:: DATA SHOWN

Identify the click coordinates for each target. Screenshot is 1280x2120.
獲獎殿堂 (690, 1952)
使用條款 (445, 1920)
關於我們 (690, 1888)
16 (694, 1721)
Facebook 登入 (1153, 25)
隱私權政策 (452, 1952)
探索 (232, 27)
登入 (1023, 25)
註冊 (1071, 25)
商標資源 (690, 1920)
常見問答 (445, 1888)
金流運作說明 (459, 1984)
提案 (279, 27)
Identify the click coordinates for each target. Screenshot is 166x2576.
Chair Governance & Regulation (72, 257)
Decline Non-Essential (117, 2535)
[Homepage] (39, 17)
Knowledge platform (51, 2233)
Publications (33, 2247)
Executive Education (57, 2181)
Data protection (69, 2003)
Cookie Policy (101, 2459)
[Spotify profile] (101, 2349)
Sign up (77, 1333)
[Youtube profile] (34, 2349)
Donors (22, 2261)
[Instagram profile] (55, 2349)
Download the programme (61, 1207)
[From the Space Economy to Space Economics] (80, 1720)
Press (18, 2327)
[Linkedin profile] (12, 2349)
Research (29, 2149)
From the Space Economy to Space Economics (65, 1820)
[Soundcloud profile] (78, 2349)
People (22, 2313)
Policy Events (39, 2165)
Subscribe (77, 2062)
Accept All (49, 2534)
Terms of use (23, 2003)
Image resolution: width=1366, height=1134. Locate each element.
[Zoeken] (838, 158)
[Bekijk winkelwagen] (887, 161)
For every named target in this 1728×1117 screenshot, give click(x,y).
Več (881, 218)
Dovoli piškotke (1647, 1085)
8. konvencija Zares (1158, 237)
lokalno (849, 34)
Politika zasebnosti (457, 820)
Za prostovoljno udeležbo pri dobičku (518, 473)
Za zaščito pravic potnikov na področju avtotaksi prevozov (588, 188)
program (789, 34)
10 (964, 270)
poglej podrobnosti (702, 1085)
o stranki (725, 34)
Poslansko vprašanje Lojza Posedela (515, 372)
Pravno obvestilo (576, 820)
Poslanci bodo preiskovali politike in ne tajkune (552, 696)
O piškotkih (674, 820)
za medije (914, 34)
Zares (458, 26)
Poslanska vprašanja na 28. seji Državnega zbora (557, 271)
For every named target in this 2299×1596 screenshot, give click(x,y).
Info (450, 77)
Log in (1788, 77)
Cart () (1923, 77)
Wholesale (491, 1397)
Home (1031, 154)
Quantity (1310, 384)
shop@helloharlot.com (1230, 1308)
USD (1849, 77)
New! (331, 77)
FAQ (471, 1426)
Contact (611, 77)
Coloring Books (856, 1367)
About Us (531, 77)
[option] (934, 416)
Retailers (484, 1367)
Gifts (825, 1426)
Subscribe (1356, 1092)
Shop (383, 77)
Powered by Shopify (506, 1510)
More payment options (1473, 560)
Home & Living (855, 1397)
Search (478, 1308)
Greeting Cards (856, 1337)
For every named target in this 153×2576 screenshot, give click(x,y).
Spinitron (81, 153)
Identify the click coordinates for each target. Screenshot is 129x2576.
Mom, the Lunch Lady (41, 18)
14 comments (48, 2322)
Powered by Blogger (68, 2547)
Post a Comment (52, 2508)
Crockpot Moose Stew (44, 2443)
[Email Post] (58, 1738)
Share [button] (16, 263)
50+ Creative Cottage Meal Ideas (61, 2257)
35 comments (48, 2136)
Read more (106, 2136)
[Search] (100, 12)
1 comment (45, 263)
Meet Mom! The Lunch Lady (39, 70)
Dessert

::::

● **WHAT THE TASK ASKS**
Your answer should be the lines of the records that hold the string "target".

● **WRITTEN RESPONSE**
Identify the click coordinates for each target. Screenshot is 1280x2120.
Identify the click coordinates for each target. Screenshot is 166x2576.
For every named target in this 1728×1117 screenshot, give click(x,y).
For every named target in this 2299×1596 screenshot, give click(x,y).
For every named target in this 153×2576 screenshot, give click(x,y).
Identify the click coordinates for each target. Screenshot is 129x2576.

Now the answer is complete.